The middle third of Dressed for the Occasion holds a trove of the record’s most diverse material. The title track chugs along, driven by an ambient guitar that could very well have been played by the ghost of Chris Whitley. “This Gun of Mine” proves to be Elliot’s best pop song, sporting a lilting vocal and a simple three-chord build. It crescendos into a Stonesy guitar solo and a coda that sounds like someone went and sobered-up the backing singers from “Gimme Shelter.”
As I listen to “Let It Rain on Me,” I think a great deal about what Elliot has been up to the past few years. With the exception of the final chorus, the song features the man alone at a piano. I wonder if the things that countless artists and bands from our humble scene fantasize hard for – validated measures of success – end in loneliness? Do relationships last more than a few fleeting moments? Are friendships and family able to be sustained without the constant pull of this show or that interview or the other obligation? The song’s most revealing couplet is “I’m singing jingles; never rhymes / The worst things said now are in pantomimes.” Put this suit on, cut your hair, and smile for the camera, kid. All roads lead to one person singing to themselves and all the heartbreak that comes with making such a sacrifice. But damn if it doesn’t sound great!

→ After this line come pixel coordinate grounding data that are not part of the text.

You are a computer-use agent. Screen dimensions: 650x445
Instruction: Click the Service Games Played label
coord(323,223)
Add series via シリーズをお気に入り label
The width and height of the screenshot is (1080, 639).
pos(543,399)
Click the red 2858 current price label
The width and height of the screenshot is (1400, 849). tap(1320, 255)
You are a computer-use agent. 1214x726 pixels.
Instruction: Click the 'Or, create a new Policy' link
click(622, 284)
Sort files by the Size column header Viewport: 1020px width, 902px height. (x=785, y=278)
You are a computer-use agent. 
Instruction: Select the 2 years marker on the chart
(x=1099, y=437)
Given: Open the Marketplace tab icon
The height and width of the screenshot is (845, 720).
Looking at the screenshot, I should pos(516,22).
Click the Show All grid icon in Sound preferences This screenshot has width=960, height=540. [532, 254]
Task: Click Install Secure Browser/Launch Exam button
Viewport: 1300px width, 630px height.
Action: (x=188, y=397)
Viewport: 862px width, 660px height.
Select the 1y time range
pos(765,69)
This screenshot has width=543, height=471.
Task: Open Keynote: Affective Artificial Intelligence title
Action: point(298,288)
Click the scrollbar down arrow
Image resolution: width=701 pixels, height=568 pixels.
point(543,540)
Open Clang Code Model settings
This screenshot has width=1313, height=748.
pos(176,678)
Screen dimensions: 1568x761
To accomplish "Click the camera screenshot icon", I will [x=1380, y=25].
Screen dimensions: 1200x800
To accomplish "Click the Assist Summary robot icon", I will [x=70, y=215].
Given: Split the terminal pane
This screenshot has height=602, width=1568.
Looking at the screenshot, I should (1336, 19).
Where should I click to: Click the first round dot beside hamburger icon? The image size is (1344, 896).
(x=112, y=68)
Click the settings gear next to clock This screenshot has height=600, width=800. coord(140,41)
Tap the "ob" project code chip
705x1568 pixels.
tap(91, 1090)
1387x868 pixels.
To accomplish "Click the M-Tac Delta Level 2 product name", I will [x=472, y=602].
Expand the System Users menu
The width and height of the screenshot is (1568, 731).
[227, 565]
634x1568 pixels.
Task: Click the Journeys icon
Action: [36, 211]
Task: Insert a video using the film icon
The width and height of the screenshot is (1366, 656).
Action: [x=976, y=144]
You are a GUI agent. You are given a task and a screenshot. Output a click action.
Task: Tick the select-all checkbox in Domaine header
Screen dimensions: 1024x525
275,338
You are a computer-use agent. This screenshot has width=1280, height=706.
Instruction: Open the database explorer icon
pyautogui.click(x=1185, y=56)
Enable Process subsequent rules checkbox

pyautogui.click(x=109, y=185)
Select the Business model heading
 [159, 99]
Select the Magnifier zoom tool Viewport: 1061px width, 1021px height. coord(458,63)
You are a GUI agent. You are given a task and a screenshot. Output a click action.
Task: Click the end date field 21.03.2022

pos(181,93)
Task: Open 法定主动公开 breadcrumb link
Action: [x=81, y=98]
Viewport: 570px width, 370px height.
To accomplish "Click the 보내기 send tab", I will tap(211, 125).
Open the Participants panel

After conjuring the gypsy spirit of Desire for “The Great Rondout Train Robbery,” and Elvis Costello on “Handsome Man,” Elliot begins to wind his album down. The piano line of “People Like You” hangs just above your head, like a swaying southern willow. Elliot’s aged-beyond-his-years voice sets both the scene and tone, talking of stars, expensive cars, and “tallies and votes.” The kid all gussied up for the camera is ready for his close up, it seems. But beware the naked man as Randy Newman once said. And as the chorus swells in, once again the listener is left wondering whether Elliot is singing to an audience or the mirror. “And I know people like you / They’re always just passing through / When they were here they didn’t even care for you / People like you.”
Dressed for the Occasion is a world of back-slapping, of handlers acting as friends, of transactional relationships, and deep mistrust of those who are supposed to be taking care of you. It’s a world where phrases like “Look this way,” “Here, take this,” and “Smile,” are thrown around like aimless salutations. It’s an album that – while sometimes unsettlingly dark – is held together by the Elliot’s keen self-awareness and sense of expression. As he sings of “The desire for what could be” on closer, “A Prayer for Saint Rita,” he leaves us with the line “Everything’s still hopeful now,” echoing a most human sentiment: optimism. Whole lives are disassembled. Houses are emptied out on the lawn. But Dressed for the Occasion ultimately gives us hope. And Elliot does a great job convincing us that that alone is reason enough to keep listening.
Luke Elliot makes his Asbury Park debut on October 23, 2017 at The Wonder Bar as part of their Happy Mondays series.